■ Your instructions ■
All lines below containing "editor" are to be listed.

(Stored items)
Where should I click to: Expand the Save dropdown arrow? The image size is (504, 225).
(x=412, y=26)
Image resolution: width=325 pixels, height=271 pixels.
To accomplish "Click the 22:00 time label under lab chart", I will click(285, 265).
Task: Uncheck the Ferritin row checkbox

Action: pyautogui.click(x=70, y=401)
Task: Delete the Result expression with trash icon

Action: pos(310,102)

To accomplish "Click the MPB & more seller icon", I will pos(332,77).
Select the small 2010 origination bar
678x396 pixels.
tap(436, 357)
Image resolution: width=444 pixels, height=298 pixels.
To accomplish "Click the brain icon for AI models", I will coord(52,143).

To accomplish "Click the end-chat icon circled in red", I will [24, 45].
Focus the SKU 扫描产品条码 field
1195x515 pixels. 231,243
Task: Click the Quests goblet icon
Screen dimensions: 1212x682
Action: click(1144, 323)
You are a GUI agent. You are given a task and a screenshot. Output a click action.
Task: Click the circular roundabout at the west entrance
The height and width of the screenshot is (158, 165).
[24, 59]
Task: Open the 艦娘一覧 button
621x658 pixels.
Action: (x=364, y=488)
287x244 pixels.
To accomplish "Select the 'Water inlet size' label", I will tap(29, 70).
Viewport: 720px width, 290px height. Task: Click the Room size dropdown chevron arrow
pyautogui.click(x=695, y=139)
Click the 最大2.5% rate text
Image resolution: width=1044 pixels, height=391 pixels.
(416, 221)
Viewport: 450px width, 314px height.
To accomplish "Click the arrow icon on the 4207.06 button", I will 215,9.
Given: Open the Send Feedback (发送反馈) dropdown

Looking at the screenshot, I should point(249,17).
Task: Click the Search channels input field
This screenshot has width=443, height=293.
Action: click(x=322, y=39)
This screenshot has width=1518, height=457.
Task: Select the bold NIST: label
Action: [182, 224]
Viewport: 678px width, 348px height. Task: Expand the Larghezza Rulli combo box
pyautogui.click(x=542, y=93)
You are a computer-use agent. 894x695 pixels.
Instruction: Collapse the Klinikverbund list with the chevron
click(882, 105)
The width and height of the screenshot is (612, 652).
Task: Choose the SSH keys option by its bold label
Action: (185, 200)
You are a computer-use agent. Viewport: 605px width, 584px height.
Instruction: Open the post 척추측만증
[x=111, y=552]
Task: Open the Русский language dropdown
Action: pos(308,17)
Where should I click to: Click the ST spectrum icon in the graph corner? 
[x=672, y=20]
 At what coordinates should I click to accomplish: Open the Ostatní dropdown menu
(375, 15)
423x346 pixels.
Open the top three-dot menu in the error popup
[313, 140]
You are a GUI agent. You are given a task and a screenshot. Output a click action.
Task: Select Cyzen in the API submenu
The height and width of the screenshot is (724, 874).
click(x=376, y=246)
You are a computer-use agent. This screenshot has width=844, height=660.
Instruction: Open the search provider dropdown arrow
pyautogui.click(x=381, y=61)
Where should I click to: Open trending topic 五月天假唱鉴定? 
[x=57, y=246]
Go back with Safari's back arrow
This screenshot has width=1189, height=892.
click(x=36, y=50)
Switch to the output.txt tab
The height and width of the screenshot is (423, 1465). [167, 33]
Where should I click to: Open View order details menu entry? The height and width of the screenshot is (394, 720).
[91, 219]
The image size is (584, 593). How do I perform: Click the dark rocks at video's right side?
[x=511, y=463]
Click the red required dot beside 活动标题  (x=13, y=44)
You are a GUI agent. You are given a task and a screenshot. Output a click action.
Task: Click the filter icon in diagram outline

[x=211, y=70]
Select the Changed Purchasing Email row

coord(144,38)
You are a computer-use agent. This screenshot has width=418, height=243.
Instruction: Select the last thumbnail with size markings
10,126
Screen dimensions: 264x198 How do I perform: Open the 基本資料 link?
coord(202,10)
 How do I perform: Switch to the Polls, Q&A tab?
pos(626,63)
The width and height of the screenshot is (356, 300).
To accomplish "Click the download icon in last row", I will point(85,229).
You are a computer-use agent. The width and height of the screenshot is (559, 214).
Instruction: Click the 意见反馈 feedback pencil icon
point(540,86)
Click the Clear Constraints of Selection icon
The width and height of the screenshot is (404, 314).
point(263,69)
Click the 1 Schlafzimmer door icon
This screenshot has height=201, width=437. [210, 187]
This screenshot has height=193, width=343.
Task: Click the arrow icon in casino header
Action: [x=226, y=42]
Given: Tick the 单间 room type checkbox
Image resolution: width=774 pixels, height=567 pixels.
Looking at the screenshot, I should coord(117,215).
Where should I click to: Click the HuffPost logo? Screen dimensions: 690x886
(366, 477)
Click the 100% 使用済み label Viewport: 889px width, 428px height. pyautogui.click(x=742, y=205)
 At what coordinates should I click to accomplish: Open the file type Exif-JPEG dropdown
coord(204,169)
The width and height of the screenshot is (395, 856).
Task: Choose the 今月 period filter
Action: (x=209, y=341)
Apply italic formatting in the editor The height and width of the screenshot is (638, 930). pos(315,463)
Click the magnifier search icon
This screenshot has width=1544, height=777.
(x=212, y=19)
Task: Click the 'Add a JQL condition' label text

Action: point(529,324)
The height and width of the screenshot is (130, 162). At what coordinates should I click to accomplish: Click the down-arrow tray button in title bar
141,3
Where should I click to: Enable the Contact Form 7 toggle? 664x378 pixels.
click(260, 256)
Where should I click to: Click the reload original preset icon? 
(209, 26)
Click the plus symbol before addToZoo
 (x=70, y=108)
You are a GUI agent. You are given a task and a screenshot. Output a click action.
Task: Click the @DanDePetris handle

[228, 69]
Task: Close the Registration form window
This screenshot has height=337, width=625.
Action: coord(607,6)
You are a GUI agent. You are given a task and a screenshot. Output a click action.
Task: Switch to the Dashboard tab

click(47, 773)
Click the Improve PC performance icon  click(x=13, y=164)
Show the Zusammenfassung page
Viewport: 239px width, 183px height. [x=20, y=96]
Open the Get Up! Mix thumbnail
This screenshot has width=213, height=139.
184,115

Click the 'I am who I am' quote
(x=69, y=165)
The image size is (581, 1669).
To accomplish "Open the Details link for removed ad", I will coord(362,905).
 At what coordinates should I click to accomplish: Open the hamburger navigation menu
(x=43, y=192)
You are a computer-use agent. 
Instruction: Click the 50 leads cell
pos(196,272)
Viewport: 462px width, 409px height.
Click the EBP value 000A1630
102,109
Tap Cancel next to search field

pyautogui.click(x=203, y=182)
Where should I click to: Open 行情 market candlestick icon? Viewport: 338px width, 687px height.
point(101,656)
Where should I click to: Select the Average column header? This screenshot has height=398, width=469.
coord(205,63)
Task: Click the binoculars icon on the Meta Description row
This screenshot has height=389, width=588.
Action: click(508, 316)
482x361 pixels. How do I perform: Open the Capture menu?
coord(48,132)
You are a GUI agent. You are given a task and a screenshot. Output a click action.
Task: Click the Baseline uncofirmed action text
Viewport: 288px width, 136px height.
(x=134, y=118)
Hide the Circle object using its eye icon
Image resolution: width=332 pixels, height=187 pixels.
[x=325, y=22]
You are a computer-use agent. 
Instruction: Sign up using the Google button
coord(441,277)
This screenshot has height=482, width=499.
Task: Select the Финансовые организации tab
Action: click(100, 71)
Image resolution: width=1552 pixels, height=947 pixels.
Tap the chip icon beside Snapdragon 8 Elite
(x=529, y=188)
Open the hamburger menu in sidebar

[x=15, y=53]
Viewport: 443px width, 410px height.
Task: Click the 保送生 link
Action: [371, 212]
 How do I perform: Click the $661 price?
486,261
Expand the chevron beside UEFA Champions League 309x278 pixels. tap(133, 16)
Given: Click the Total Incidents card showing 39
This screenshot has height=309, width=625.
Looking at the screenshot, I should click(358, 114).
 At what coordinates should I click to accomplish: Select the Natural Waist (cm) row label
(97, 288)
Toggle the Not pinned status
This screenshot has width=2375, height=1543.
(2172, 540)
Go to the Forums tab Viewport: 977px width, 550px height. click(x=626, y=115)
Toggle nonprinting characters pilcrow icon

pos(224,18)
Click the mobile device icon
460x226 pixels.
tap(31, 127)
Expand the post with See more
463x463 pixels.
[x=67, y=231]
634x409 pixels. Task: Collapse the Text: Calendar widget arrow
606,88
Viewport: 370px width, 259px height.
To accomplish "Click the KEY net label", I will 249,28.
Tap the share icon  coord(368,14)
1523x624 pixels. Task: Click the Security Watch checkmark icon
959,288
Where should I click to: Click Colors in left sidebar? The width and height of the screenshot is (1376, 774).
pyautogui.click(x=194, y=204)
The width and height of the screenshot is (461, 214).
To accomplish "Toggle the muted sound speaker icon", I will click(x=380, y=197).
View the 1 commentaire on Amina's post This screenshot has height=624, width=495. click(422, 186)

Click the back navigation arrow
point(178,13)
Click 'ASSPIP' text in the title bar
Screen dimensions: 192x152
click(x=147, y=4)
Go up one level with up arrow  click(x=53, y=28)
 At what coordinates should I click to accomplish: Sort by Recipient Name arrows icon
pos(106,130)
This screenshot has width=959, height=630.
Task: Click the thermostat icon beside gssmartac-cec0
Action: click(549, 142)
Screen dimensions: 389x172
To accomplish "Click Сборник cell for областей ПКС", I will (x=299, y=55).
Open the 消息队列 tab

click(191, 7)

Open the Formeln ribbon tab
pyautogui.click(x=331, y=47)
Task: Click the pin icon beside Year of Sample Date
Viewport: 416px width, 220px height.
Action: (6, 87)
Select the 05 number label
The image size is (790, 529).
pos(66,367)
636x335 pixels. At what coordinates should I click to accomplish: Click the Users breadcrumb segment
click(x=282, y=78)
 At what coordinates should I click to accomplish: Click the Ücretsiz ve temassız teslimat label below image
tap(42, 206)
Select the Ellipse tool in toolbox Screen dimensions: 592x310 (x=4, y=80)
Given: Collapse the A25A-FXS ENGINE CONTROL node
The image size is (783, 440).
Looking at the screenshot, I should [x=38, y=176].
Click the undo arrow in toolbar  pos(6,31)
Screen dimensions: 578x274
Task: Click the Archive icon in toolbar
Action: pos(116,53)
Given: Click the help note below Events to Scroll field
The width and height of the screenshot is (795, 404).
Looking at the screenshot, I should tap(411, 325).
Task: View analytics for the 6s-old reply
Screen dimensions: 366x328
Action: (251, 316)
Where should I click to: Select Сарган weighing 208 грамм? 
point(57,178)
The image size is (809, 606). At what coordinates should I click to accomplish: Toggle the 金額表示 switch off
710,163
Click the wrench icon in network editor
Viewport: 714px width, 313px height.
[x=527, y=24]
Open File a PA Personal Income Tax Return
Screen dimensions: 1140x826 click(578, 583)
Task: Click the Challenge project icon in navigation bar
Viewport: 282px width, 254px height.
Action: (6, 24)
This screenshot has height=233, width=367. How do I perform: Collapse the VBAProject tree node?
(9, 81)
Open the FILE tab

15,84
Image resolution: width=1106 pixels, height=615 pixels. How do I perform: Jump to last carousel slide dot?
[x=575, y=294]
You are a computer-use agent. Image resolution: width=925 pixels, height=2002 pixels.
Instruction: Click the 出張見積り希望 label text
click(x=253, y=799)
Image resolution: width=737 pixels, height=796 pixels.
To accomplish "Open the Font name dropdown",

■ Reply to the exercise ■
Apply italic formatting in the editor The height and width of the screenshot is (638, 930). pos(315,463)
Click the wrench icon in network editor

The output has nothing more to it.